Trecho do documento
Tabela 2 - Crescimento da renda apropriado por frações da população, Brasil, 2006 a 2012
P% População
18+
2006 a 2009
2006 a 2012
50% 10% 12%
75% 23% 26%
90% 34% 38%
95% 46% 50%
99% 69% 72%
100% 100% 100% Nota: valores constantes de julho de 2014, deflacionados pelo INPC
Fonte: De 0% a 90% da população, PNAD 2006-2012 IBGE, microdados. De 90% a 100% da população, interpolação dos dados da Declaração Anual de Ajuste do Imposto de Renda Pessoa Física, 2006-2012.

Conjunto de tarefas
a – Responda com base na tabela sobre crescimento da renda:
(i) Por qual índice os valores foram deflacionados?
(ii) A que mês e ano correspondem os valores constantes?
(iii) Qual é a fonte dos dados de 0% a 90% da população?
b – Reproduza o trecho da tabela sobre crescimento da renda começando em "Tabela 2 - Crescimento" e terminando em "Pessoa Física, 2006-2012.".
A listagem é um material à parte, sem relação com a tabela sobre crescimento da renda.

Trecho dos dados
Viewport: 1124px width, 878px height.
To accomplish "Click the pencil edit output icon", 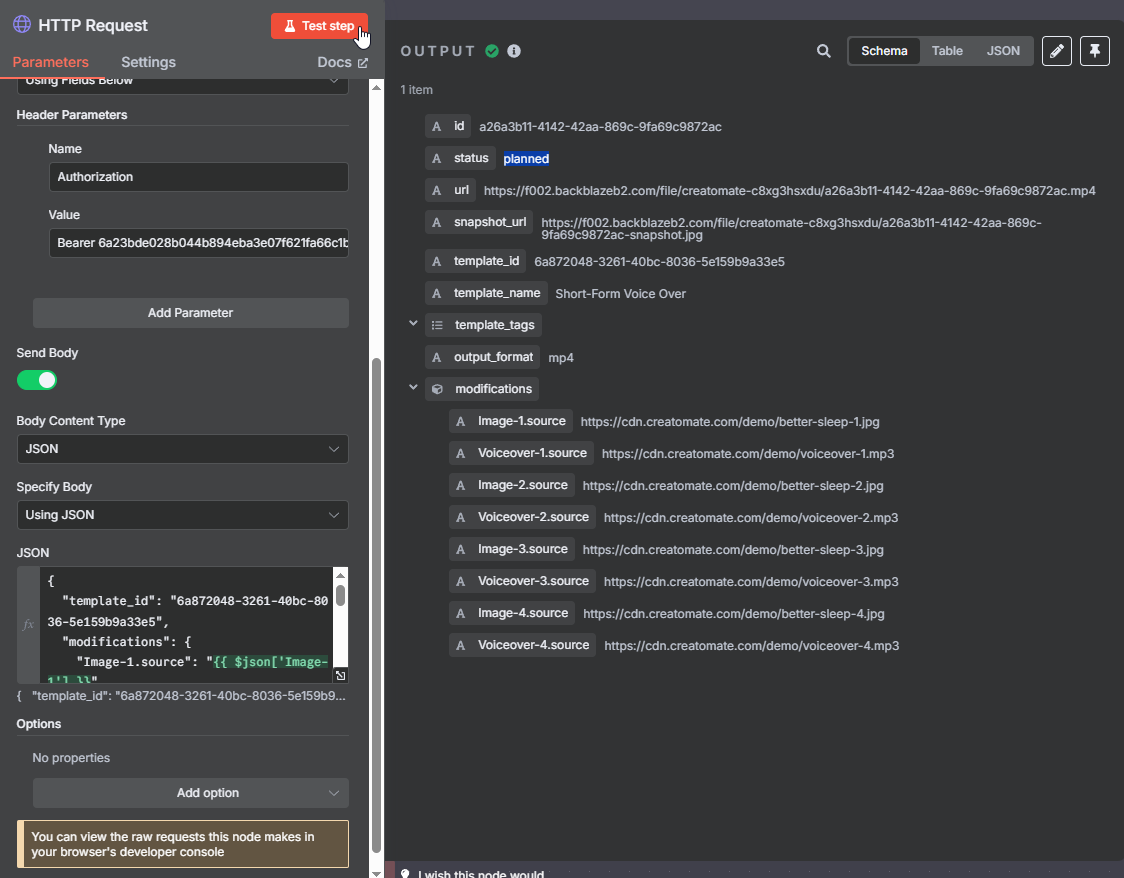I will [x=1057, y=51].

Respostas do exercício
a –
(i) INPC.
(ii) Julho de 2014.
(iii) PNAD 2006-2012 IBGE, microdados.

b –
Tabela 2 - Crescimento da renda apropriado por frações da população, Brasil, 2006 a 2012
P% População
18+
2006 a 2009
2006 a 2012
50% 10% 12%
75% 23% 26%
90% 34% 38%
95% 46% 50%
99% 69% 72%
100% 100% 100% Nota: valores constantes de julho de 2014, deflacionados pelo INPC
Fonte: De 0% a 90% da população, PNAD 2006-2012 IBGE, microdados. De 90% a 100% da população, interpolação dos dados da Declaração Anual de Ajuste do Imposto de Renda Pessoa Física, 2006-2012.